** Task details **
The copy should run from the line containing "The width and" through the last line of the entries below, exactly as written, with pictures omitted.

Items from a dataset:
■ ■ ■ ■

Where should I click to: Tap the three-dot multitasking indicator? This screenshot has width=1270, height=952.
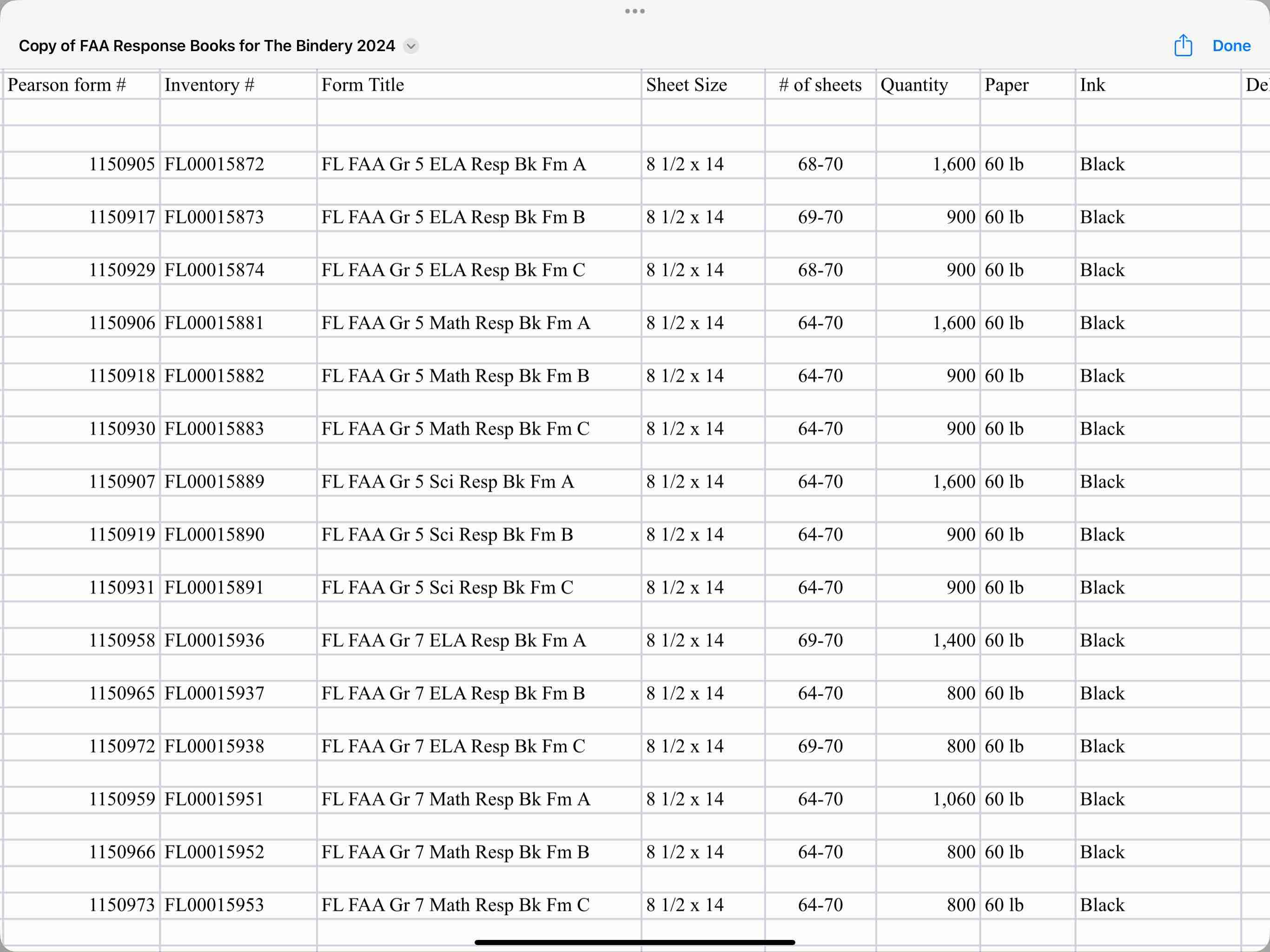(x=635, y=11)
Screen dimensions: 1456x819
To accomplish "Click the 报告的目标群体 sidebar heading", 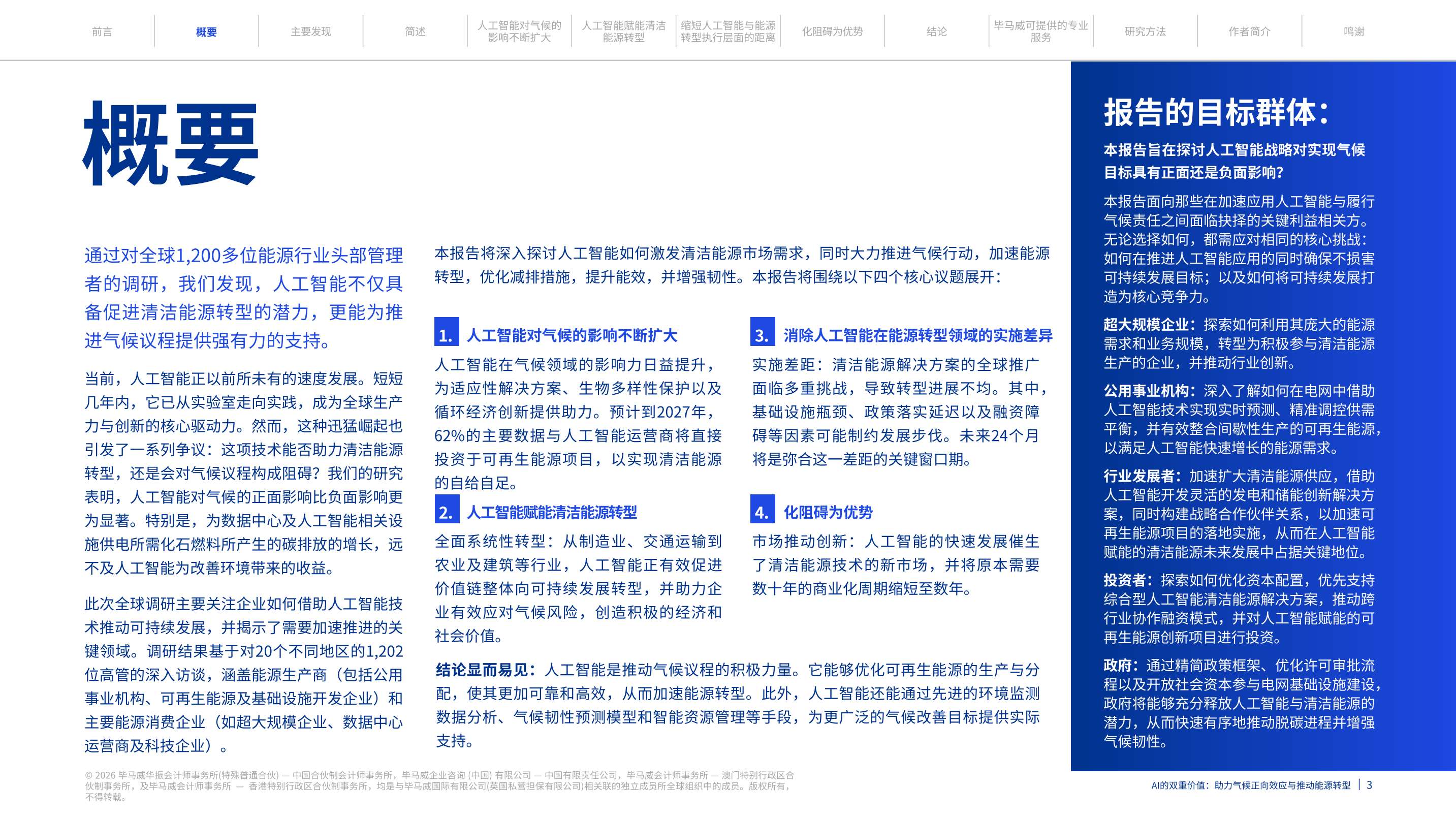I will coord(1216,112).
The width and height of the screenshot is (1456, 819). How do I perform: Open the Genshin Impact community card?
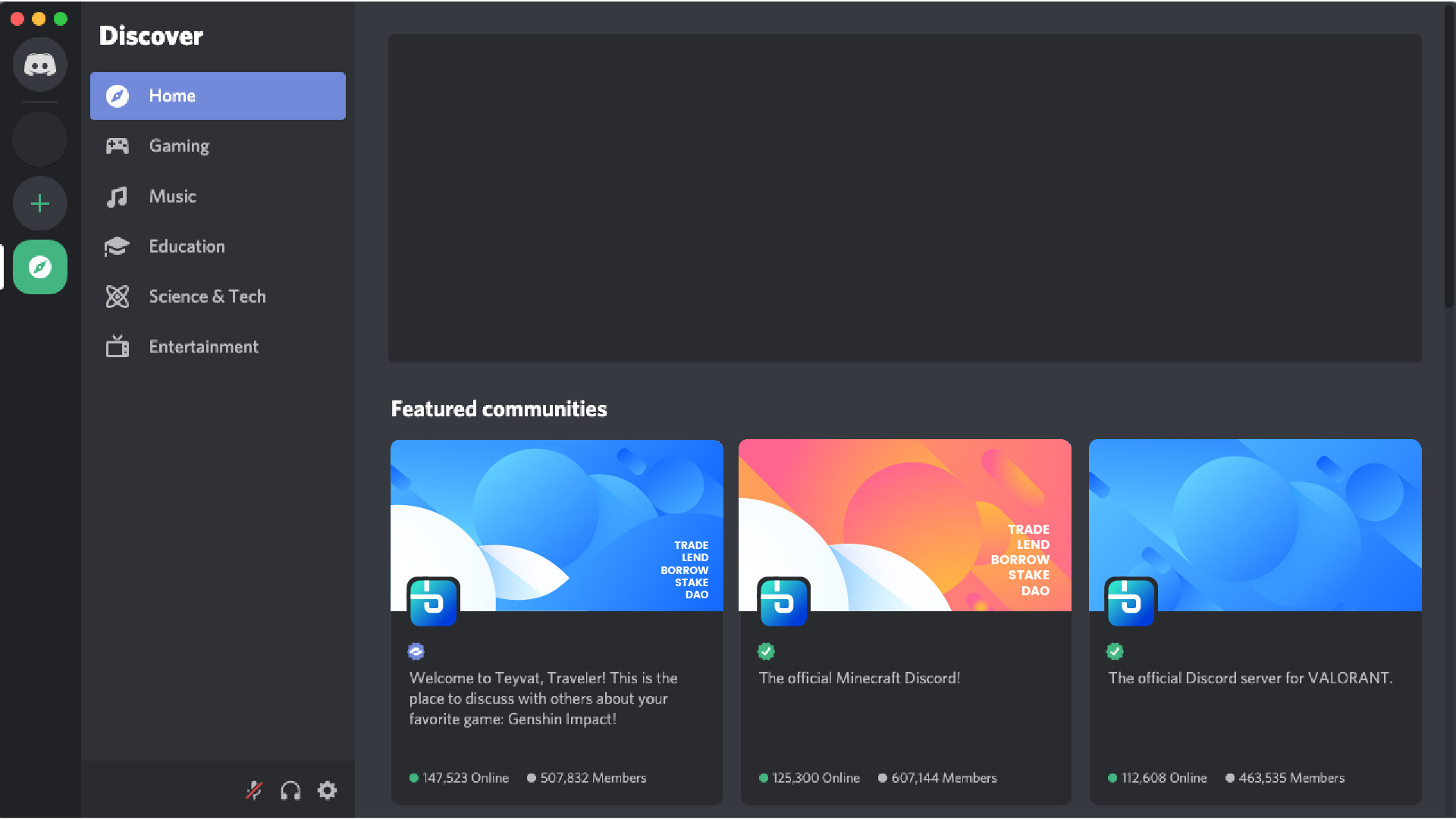coord(557,698)
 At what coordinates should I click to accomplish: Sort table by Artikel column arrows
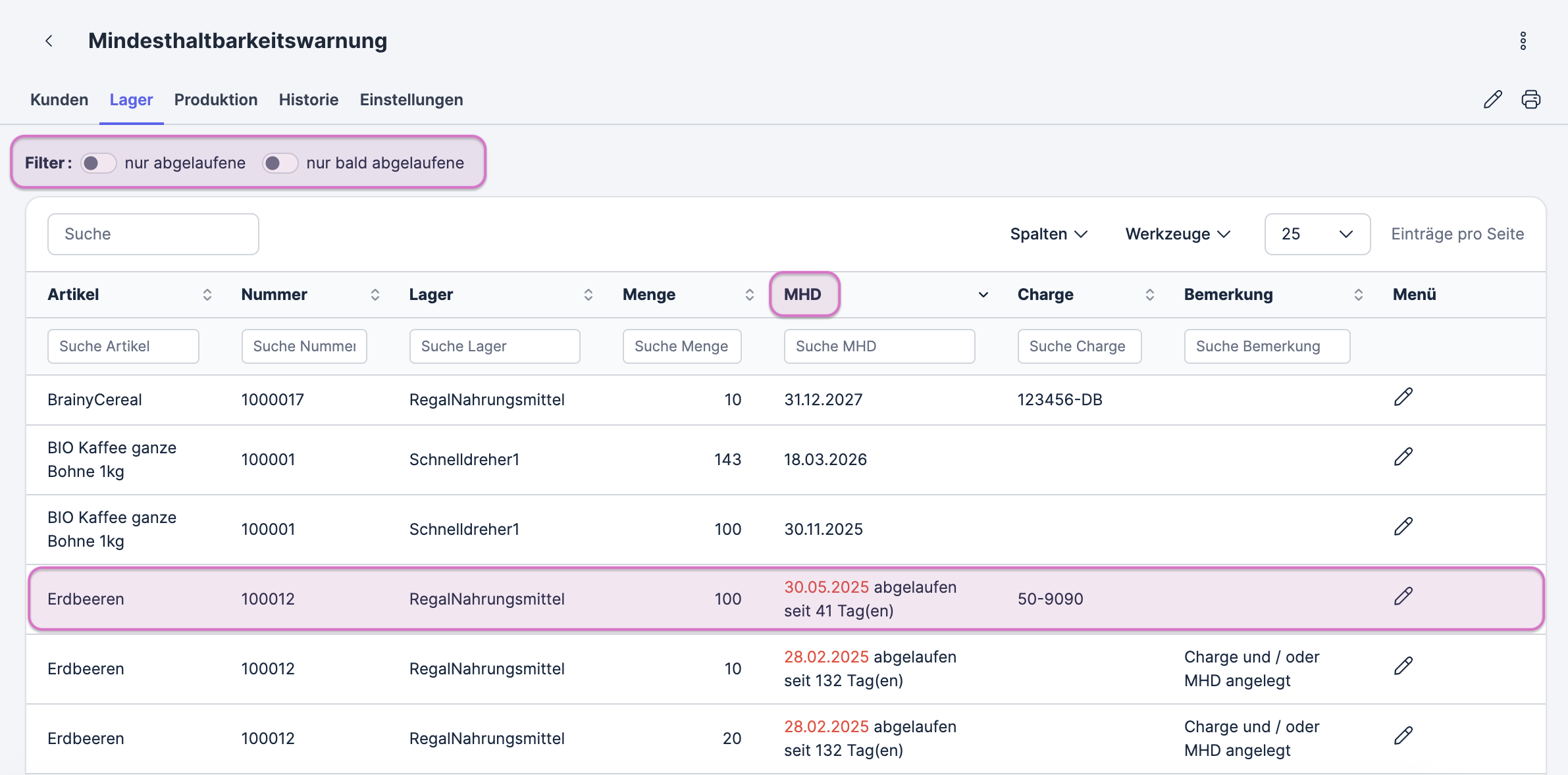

■ ■ ■ ■

** Exercise solution **
The width and height of the screenshot is (1456, 819). How do I perform: Open the Genshin Impact community card?
coord(557,698)
 At what coordinates should I click to accomplish: Sort table by Artikel column arrows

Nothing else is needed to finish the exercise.